A line below contains "7th Grade (66, 326)", and a later one contains "中國 (14, 1539)". Repeat both, with every line between them, exactly.
-- EXERCISE INPUT follows --
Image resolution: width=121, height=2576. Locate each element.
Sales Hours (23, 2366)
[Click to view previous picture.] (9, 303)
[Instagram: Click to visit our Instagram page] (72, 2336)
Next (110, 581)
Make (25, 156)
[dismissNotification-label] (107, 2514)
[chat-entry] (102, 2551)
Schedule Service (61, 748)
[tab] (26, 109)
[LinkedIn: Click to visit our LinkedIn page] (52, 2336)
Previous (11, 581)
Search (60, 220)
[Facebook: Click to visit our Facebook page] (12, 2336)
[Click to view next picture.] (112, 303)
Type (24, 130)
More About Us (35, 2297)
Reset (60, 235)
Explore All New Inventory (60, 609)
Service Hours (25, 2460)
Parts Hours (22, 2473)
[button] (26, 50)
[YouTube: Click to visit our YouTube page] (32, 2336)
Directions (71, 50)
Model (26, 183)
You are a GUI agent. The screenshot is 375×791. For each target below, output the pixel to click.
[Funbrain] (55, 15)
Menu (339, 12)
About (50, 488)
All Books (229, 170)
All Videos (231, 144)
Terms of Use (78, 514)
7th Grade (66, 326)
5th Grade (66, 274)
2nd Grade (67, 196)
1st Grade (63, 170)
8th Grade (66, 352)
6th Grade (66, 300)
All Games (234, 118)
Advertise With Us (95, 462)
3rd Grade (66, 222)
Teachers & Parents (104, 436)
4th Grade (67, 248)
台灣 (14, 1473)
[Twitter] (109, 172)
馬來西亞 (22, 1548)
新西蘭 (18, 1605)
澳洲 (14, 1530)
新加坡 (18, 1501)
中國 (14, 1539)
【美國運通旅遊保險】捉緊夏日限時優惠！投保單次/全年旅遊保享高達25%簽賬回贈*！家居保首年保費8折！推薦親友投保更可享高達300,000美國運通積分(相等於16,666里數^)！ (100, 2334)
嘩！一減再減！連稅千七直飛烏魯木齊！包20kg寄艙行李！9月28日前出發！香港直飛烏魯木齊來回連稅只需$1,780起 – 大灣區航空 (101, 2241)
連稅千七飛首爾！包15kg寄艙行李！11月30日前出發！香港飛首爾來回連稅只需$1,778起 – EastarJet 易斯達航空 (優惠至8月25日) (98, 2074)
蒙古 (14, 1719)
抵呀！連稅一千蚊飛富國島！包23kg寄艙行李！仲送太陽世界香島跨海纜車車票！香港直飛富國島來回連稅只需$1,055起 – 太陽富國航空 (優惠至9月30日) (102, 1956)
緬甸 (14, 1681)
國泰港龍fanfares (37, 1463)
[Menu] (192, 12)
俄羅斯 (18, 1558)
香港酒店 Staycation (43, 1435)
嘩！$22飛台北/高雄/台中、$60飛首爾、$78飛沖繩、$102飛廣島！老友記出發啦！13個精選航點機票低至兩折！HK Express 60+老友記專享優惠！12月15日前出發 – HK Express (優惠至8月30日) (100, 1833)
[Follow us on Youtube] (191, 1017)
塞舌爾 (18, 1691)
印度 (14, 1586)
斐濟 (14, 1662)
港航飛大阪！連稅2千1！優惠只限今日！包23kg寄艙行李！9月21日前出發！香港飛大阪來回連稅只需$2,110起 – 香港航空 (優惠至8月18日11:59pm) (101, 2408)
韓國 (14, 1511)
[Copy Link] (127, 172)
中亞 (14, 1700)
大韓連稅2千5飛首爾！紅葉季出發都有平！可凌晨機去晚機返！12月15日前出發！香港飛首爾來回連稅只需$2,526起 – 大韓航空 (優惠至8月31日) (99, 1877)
-- EXERCISE INPUT concluded --
ANSWER TO THIS PROBLEM:
7th Grade (66, 326)
5th Grade (66, 274)
2nd Grade (67, 196)
1st Grade (63, 170)
8th Grade (66, 352)
6th Grade (66, 300)
All Games (234, 118)
Advertise With Us (95, 462)
3rd Grade (66, 222)
Teachers & Parents (104, 436)
4th Grade (67, 248)
台灣 (14, 1473)
[Twitter] (109, 172)
馬來西亞 (22, 1548)
新西蘭 (18, 1605)
澳洲 (14, 1530)
新加坡 (18, 1501)
中國 (14, 1539)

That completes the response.